Let’s take another dip into Bruce Springsteen’s “1968 Notebook,” a treasure trove of early compositions revealed for public viewing when it went up for auction in 2006.

While many of those prehistoric songs were incomplete and some were just wisps, today’s entry is a fully-formed but lost-to-history song (complete with chord notations) that Bruce is believed to have performed during a string of solo shows at the Off Broad Street Coffee House in Red Bank in the spring of 1968.

“The Window” was among the first four entries that Bruce transcribed in his notebook when he broke it in on April 26, 1968.

Because he entered all four on the same day, it’s very likely that all four had been written previously, which would explain their relative polish.

Like much of Bruce’s material at the time, “The Window” reveals a preoccupation with the Vietnam War, civil rights, and poverty, unsurprising themes given that the songwriter was at the tender age of eighteen in a year where all three social ills came to a head.

The titular window is a metaphor, representing the personal lens through which we see and interpret the world. Throughout the song, the narrator fights to preserve his window of truth while he is beset by politicians who tell him to trust their windows rather than his own.

Through a series of vignettes, Bruce rejects the petty pundits, redirecting the conversation to the evils of war, lynching, homelessness and hunger. He’ll only engage with those who bring empathy, love, and truth to the table, but as the song progresses, our narrator’s resolve begins to waver as he realizes that his faith won’t help him make sense of the world. He’s left to his own devices.
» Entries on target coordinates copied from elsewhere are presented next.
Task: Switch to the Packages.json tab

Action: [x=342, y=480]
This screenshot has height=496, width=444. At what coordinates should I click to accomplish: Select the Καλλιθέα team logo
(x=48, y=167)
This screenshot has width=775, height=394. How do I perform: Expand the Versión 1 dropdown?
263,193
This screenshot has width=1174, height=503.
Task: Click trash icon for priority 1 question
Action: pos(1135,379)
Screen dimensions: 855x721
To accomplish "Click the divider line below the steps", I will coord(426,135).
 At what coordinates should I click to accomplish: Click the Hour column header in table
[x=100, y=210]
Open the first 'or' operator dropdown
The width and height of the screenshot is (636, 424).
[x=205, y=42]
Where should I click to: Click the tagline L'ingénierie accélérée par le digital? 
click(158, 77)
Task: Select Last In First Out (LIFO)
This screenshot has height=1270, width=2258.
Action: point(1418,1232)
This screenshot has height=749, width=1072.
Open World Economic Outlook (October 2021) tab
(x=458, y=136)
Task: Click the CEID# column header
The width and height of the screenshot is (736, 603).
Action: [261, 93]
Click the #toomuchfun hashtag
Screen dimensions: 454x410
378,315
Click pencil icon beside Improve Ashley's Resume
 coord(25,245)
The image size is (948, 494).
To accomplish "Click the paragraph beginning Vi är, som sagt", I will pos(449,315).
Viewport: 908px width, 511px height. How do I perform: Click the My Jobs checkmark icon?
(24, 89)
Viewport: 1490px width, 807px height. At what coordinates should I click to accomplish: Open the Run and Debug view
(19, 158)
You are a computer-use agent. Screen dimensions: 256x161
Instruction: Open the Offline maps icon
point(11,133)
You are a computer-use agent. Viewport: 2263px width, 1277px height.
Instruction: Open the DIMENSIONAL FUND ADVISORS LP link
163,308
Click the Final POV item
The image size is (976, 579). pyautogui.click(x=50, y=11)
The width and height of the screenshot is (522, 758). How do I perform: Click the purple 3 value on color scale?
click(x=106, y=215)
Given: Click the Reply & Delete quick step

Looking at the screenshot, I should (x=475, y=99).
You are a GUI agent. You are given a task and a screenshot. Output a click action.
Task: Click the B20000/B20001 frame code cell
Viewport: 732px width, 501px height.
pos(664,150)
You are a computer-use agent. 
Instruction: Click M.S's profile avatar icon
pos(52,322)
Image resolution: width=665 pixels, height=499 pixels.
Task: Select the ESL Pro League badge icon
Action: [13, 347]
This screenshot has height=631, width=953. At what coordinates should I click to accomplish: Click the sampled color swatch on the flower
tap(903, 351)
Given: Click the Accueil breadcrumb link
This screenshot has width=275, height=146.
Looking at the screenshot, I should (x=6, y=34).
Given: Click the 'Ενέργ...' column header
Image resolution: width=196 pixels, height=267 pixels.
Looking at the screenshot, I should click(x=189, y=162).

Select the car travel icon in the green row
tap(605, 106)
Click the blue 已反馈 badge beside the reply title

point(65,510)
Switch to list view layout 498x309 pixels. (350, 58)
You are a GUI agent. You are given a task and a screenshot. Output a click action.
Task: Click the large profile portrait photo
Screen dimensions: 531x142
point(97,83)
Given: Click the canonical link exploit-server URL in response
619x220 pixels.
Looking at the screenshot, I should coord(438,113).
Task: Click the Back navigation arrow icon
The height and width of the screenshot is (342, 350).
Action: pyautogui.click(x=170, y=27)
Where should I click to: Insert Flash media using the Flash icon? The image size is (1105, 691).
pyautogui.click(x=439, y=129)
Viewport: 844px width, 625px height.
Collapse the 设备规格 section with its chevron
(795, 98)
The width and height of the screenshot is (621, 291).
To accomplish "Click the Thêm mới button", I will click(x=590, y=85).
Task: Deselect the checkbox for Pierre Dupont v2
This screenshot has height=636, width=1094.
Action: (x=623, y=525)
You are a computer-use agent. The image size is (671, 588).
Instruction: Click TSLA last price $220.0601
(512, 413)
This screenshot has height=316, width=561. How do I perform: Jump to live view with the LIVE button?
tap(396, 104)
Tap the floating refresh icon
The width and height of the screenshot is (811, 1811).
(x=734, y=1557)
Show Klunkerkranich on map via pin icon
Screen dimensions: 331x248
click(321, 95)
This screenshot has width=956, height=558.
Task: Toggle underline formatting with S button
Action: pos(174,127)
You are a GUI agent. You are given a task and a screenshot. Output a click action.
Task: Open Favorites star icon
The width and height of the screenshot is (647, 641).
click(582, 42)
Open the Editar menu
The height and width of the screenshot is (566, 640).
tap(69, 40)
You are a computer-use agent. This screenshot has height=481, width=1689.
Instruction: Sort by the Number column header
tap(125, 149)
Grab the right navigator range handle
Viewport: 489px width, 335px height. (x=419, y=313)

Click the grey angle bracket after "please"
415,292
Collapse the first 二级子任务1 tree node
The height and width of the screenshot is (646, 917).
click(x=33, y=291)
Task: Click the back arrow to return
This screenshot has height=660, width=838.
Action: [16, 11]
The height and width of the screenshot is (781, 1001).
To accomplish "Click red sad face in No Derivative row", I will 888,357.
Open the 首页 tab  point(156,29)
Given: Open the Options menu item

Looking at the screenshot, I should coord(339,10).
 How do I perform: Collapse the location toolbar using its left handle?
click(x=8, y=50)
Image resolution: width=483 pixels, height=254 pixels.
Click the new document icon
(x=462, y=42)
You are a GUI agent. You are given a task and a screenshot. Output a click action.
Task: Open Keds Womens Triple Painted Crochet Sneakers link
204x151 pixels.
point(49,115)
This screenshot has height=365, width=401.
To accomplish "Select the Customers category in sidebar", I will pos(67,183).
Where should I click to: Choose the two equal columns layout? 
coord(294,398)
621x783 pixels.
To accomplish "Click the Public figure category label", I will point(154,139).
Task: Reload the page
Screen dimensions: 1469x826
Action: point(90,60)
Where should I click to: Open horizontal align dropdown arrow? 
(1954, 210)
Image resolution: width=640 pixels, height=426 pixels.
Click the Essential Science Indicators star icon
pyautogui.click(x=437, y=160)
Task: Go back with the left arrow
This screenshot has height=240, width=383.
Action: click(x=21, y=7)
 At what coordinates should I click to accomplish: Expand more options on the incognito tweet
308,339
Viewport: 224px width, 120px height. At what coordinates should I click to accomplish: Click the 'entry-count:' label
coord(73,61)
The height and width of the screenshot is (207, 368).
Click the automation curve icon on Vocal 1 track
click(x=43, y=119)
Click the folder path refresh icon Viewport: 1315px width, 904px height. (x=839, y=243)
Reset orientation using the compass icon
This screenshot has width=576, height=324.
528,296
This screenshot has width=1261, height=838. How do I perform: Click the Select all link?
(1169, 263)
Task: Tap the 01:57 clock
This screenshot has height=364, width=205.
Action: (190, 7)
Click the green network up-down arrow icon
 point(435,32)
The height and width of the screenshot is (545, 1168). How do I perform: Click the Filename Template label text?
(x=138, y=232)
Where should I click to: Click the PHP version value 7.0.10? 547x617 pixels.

The sea is pounding at my window
Wants to baptize my mind
There’s a thousand politicians at my back door
Blinding me with their lies

Don’t tell me your problems my friend
I’ve heard them time and time and time and time again
Get on your plastic words and fly
If you don’t have the truth friend, then I don’t have the time

The earth is trembling beneath me
And I don’t know what’s to come
The foreign soldier fires his weapon
And a tear runs down the lonely ???

Don’t tell me your problems my friend
I’ve heard them time and time and time and time again
Get on your plastic words and fly
If you don’t have a heart friend, then I don’t have the time

I’ve traveled through the seasons so many times
The saddest sight that I could see
Was the youngest brother being hung
‘Neath the weeping willow tree

I’ve sat ‘neath that weeping willow tree
Trying to decide wrong from right
The ancient scriptures that lay beside me
Vanished with God into the night

The sea is pounding at my window
Should I let it in
There’s a hungry tramp at my back door
Can I turn my eyes from him

Don’t tell me your problems my friend
I’ve heard them time and time and time and time again
Get on your plastic words and fly
If you don’t have any love friend, then I don’t have the time

These are not Bruce’s strongest lyrics (“get on your plastic words and fly” doesn’t exactly roll off the tongue), but remember: he was only eighteen at the time. He was already beginning to experiment with metaphor, and his liberal use of religious vocabulary and iconography was firmly established. This may be a very  early Bruce Springsteen song, but it does indeed read like a Bruce Springsteen song.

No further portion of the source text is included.